五格笑着摆手:“您不容易,不用为这虚礼费神。”阿哥们不能私交大臣,即便是自己的岳父,没有什么要紧事情也不好总是上门。
说了几句就转到了铺子上:“生意不错,名头也越来越响亮,还是开个分铺好。”胤禛说着又看五格:“我只怕手上银钱不够,这样吧,咱们合伙一起开。”
哪会银钱不够?五格连连摆手:“不必这样麻烦!”
胤禛不容他多说:“终归是把你算在东家里面,明日还出来一躺,咱们一起看看铺面,在定个章程。”
青先生心里思索,瞧着样子,四爷确实是很看重四福晋的娘家人的,五格帮了不少忙,四爷便硬要拉着五格一起赚钱,可见也是个知恩图报的人,这样想他脸上的笑意就越发舒畅,好歹还有盼头。
过两日就是宝哥儿的满月宴,听说会放在德妃的永和宫中大办,到时候到场的亲贵女眷只会更多,觉罗氏叫丫头翻自己的衣裳,想早早定下满月那天穿什么,头饰她早就叫人出去新打了一套,不管怎么说她是皇长孙的外婆,输什么也不能输了气势。
丫头进来说王姨娘求见的时候,她正在比划衣裳,觉得绛紫色似乎有些不持重,秋香色又有些老气,她烦躁的放下衣裳,坐在了榻上,见着穿着一身天青色暗纹裙衫的王氏走了进来,不由得细看了几眼,觉得王氏眼角似乎多了几丝皱纹,脸上才高兴了几分,不咸不淡的开口:“怎么了?”
王氏迟疑的四下里看了看,觉罗氏皱眉吩咐丫头下去,不耐烦的道:“这下说吧。”
王氏一哆嗦,跪在地上:“奴婢就是千万种过错,也是奴婢一个人的,求夫人给如意多几分脸面吧。”
竟是要说这样的话,觉罗氏眼皮都不抬:“这话说的好笑,我又如何不给她脸面了,能做了那拉府上的二格格多大的脸面,何必来求我?”
王氏好像鼓足了勇气,声音都有些发颤:“您把如意记在您的名下吧,只要。。。。。。。”

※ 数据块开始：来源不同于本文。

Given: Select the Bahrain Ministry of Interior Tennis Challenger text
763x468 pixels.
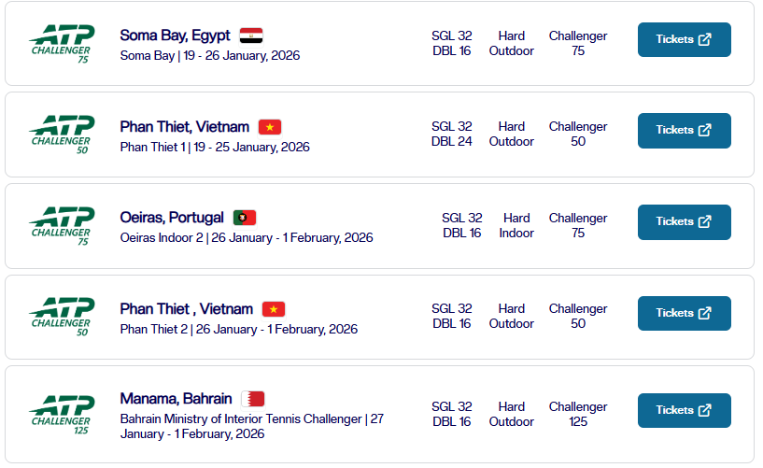Looking at the screenshot, I should (241, 419).
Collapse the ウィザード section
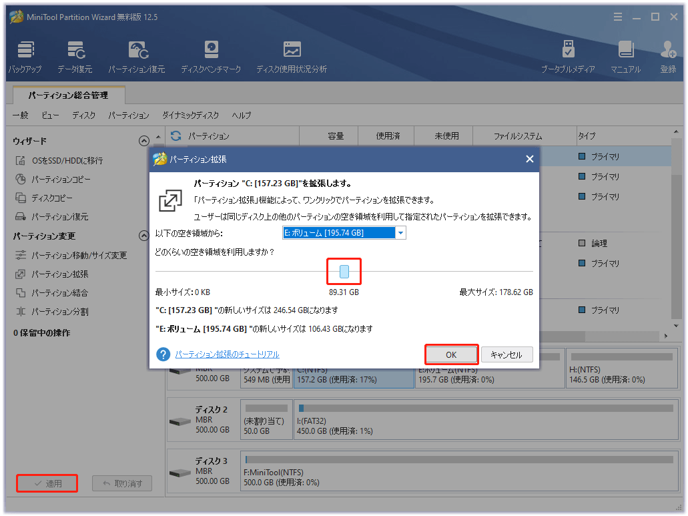 tap(143, 141)
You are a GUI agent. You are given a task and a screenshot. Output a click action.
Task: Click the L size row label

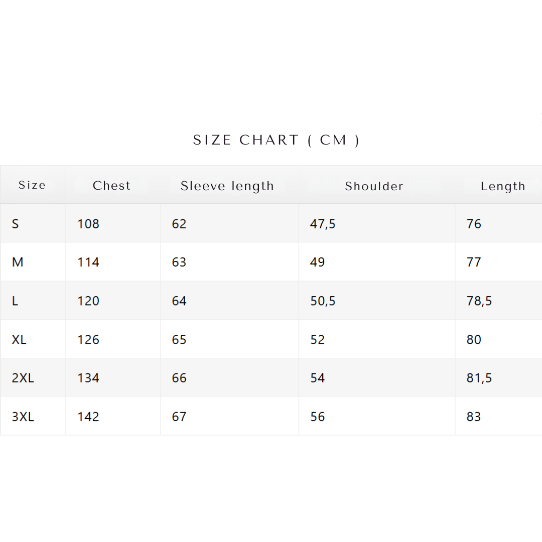point(15,301)
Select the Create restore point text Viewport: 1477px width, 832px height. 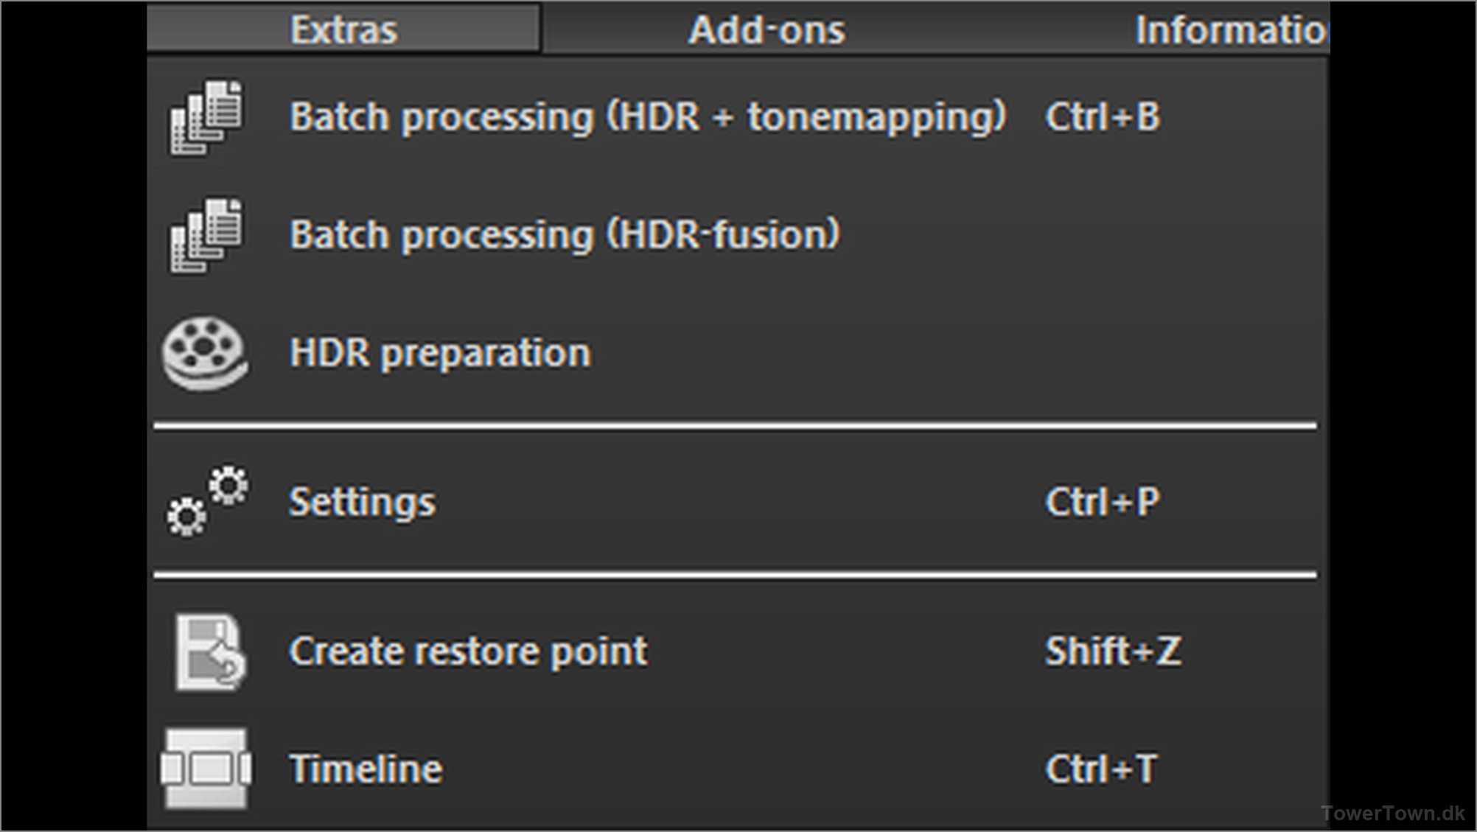[x=468, y=651]
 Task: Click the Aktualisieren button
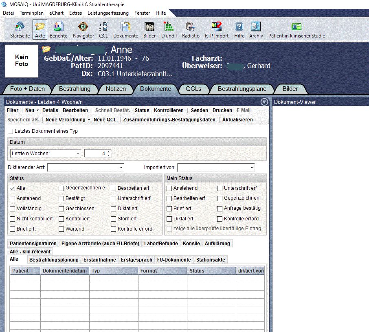point(237,120)
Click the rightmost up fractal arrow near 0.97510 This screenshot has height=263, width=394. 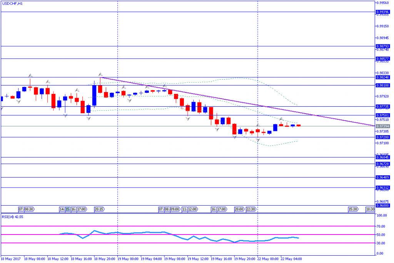(281, 119)
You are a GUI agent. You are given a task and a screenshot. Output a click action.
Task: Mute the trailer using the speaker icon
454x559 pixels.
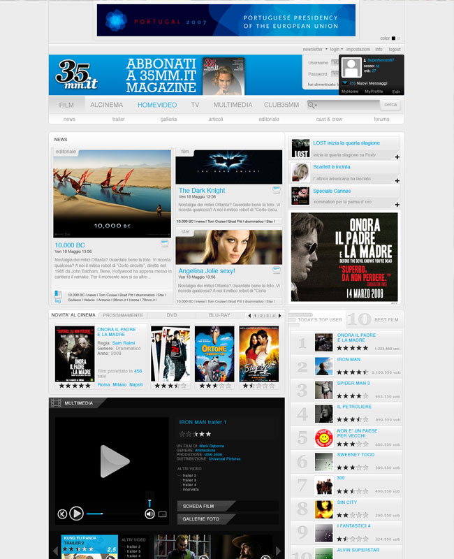[149, 514]
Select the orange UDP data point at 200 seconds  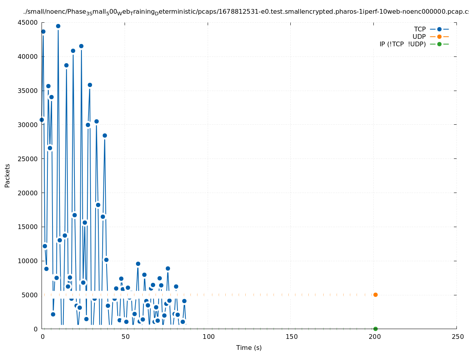pos(375,295)
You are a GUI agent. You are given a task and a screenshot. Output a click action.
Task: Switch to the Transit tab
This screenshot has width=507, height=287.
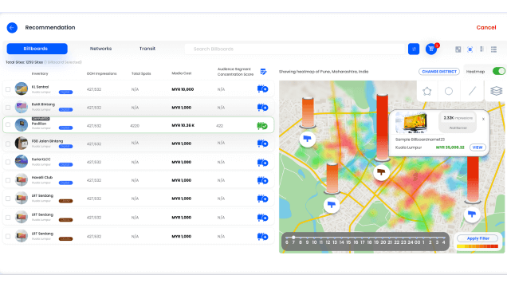[147, 49]
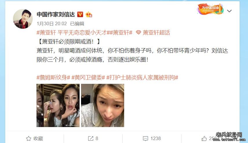Open the comments speech bubble icon

[x=145, y=138]
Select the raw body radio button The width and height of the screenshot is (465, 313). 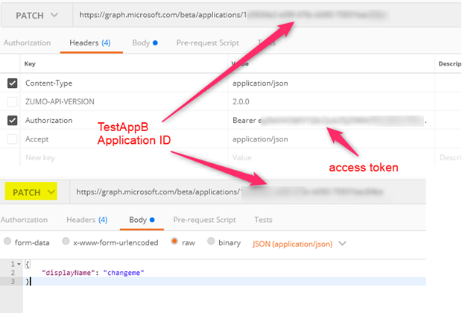(x=176, y=242)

她还没说完,觉罗氏抬手就给了王氏一个巴掌:“上不得台面的东西!这种话亏你说的出!你本是我的陪嫁丫头,你说我待你怎么样?!不知廉耻的东西乘乱爬了老爷的床教唆着老爷和我离心离德,叫我吃了多少苦头,现在也有脸说这话?她是什么东西?配做我的女儿!”
觉罗氏这样恨她,王氏今日才算看明白。她的眼里闪烁出某种疯狂的光芒,悉悉索索的从怀里掏出个大红色的汗巾子。
汗巾子已经有些年头了,但样子却没来由的叫觉罗氏觉得熟悉,她眼皮子猛的一跳,看向了王氏。听得王氏道:“这汗巾子您肯定认识,当刘姐姐是怎么死的,您比谁都清楚!”

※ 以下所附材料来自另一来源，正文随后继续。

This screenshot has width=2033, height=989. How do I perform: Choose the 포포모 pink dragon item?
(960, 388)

觉罗氏好像见了鬼,伸手指着王氏却一句话都说不出,憋的脸色发青,这汗巾子她当然记得,就是整死刘氏那个小贱人的东西!
王氏似乎忽然变的不一样了,她昂起头,声音都清亮了起来:“您说她跟自家表哥有染,汗巾子就是最好的凭证,这东西从他表哥身上搜了出来,又一口咬定就是刘姐姐所赠,想想真可笑,他表哥是个什么东西,连老爷的万分之一都比不上,刘姐姐那么受宠何必为那样一个男人糟践自己!夫人,您好狠毒的心!”

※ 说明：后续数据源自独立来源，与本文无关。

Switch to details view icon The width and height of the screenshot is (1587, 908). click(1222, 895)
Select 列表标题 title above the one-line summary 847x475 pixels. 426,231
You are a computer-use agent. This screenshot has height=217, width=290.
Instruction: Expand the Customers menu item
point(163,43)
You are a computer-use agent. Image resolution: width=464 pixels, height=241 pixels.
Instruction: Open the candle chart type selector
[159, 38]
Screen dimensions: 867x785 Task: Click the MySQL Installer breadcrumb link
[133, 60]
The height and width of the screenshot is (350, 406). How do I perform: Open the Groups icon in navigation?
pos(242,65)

觉罗氏渐渐冷静了下来,她的眼神刀子一样扎向王氏:“你以为就凭你几句话,老爷就能相信?那你也太小看我了。”
“夫人以为我能开口就只知道这么点?刘姐姐临死之前他表哥已经后悔了,说后悔贪图了您的那点银子,做出这样违心的事情,他不是后来逃了么?夫人也不知道他去了哪里,可我知道,我只要一封信他就能回来当面对质,让老爷看看您这位贤惠的夫人私底下有多恶毒!”
“刘姐姐当年把这些事情都告诉我的时候就是为了让我能有一条生路,不要像她一样,可怜她死的时候连个体面的棺材都没有!”
王氏这辈子大抵都没在觉罗氏跟前这样大声说过话。
觉罗氏冷笑了一声:“她又是什么好东西,我怀孕的时候差点都被她害的一尸两命,权珮生下来差点活不下来,还是都是拜她所赐,她恨我,我何尝不恨她!”她说着转头看着王氏:“你就是想要用这些来要挟我将如意记在名下?”眼里充满嘲讽。
觉罗氏轻抿了一口茶水:“可是有一样你算差了,我算计刘氏老爷难道一点都没有看来?”她看着王氏忽然呆滞起来的神情,笑了笑:“老爷比谁都清楚,他早就看清楚了刘氏的嘴脸,不想家宅不宁,不过是顺水推舟罢了。老爷肯定信你说的,因为他本来就知道。”
王氏的所有气势随着觉罗氏的话轰然倒塌,她瘫坐在地上,满脸的不可置信:“老爷那么疼爱刘姐姐的,怎么。。。。。。”
“你忘了,老爷是杀伐果决的大将军,他比谁都看的清楚。”
王氏以为自己握着一个觉罗氏致命的把柄,却不知道却是自己的催命符,如果老爷知道,那么这件事就是不允许外传的丑事,家中现在如此和睦,甚至是蒸蒸日上,老爷是不允许有这样潜在的危险存在的,因为老爷是看的清楚,是杀伐果决的大将军。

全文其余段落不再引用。